Trecho do documento:
Estante da Sala

Figurino: Jogos Vorazes- Em Chamas: moda e ambiguidade na Capital

Texto originalmente publicado na coluna Vestindo o Filme em 20/11/2013.

Chegou às telonas Jogos Vorazes: Em Chamas, segundo filme adaptado da série de livros distópico-futuristas de Suzanne Collins. Entre o primeiro e este, muitas mudanças ocorreram: o orçamento quase dobrou, de 78 para 140 milhões de dólares (o que transparece no resultado final); trocou-se o diretor (de Gary Ross para Francis Lawrence) e com ele parte da equipe técnica, incluindo a figurinista, que era Judianna Makovsky (de A Princesinha) e passou a ser Trish Summerville, nome em ascensão após Millenium: Os Homens que Não Amavam as Mulheres.

Dados brutos:
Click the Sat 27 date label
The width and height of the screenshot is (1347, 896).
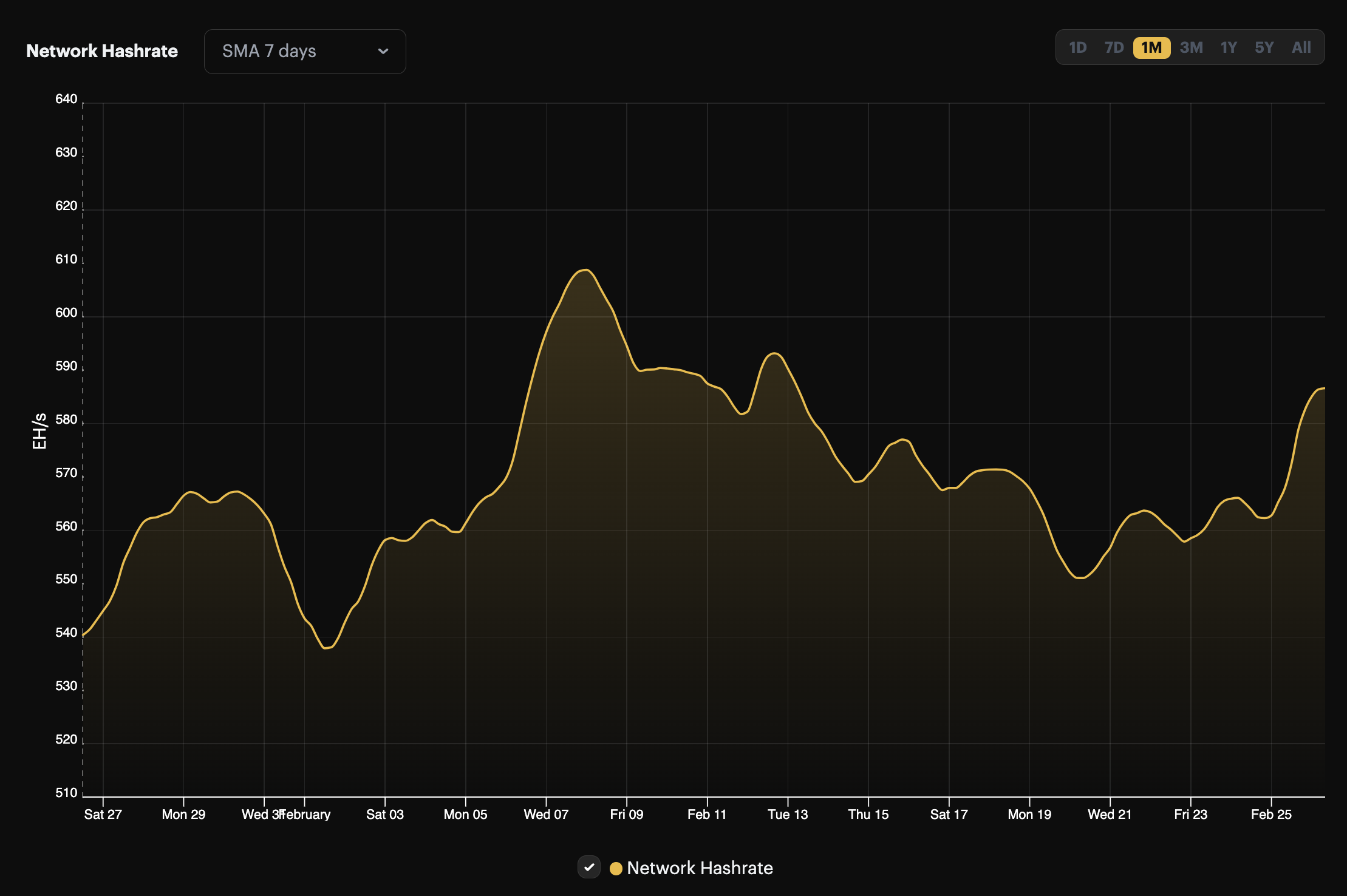coord(103,814)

Instruções da tarefa:
Por favor, extraia na íntegra o texto sobre o figurino de Jogos Vorazes: Em Chamas, sem nenhuma alteração.

Solução do exercício:
Estante da Sala

Figurino: Jogos Vorazes- Em Chamas: moda e ambiguidade na Capital

Texto originalmente publicado na coluna Vestindo o Filme em 20/11/2013.

Chegou às telonas Jogos Vorazes: Em Chamas, segundo filme adaptado da série de livros distópico-futuristas de Suzanne Collins. Entre o primeiro e este, muitas mudanças ocorreram: o orçamento quase dobrou, de 78 para 140 milhões de dólares (o que transparece no resultado final); trocou-se o diretor (de Gary Ross para Francis Lawrence) e com ele parte da equipe técnica, incluindo a figurinista, que era Judianna Makovsky (de A Princesinha) e passou a ser Trish Summerville, nome em ascensão após Millenium: Os Homens que Não Amavam as Mulheres.